:: ACTION ITEM ::
Reproduce nothing but the lines from the one with "版權聲明及免責條款 (1113, 721)" down to the last line of the data below.

:: RECORDED DATA ::
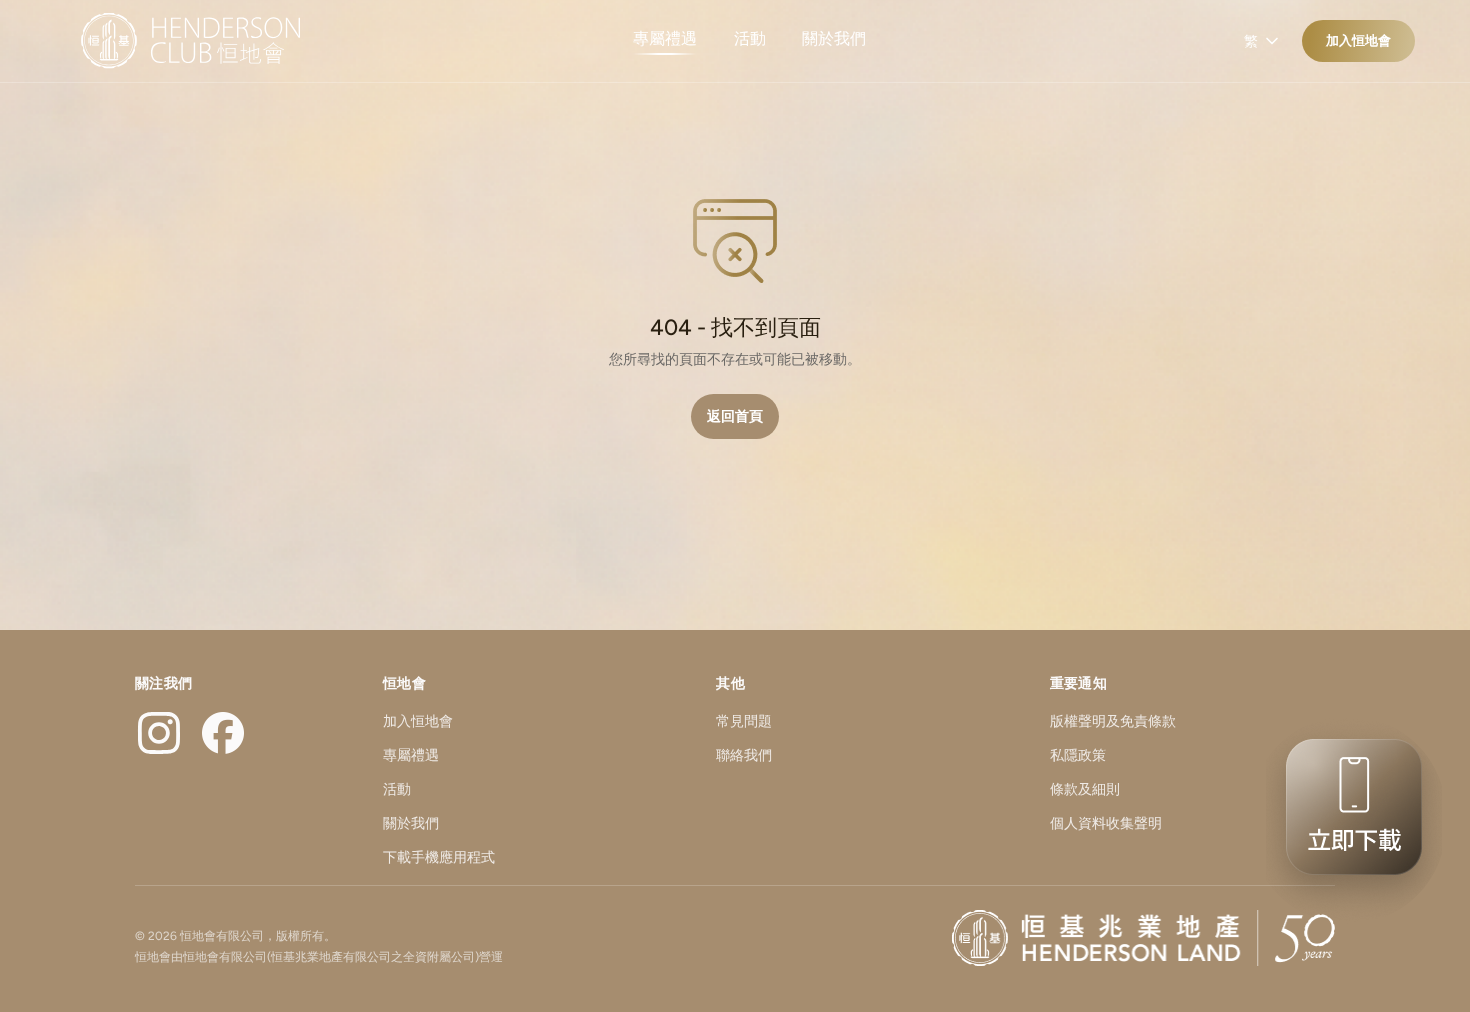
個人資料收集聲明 (1106, 823)
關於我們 (834, 38)
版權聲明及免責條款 (1113, 721)
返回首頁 (735, 416)
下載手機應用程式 (439, 857)
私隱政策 (1078, 755)
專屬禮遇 (665, 38)
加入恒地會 (1358, 40)
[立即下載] (1348, 820)
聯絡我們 (744, 755)
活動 (750, 38)
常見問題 (744, 721)
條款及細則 (1085, 789)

:: WRITTEN ANSWER ::
版權聲明及免責條款 (1113, 721)
返回首頁 (735, 416)
下載手機應用程式 (439, 857)
私隱政策 (1078, 755)
專屬禮遇 (665, 38)
加入恒地會 (1358, 40)
[立即下載] (1348, 820)
聯絡我們 (744, 755)
活動 (750, 38)
常見問題 (744, 721)
條款及細則 (1085, 789)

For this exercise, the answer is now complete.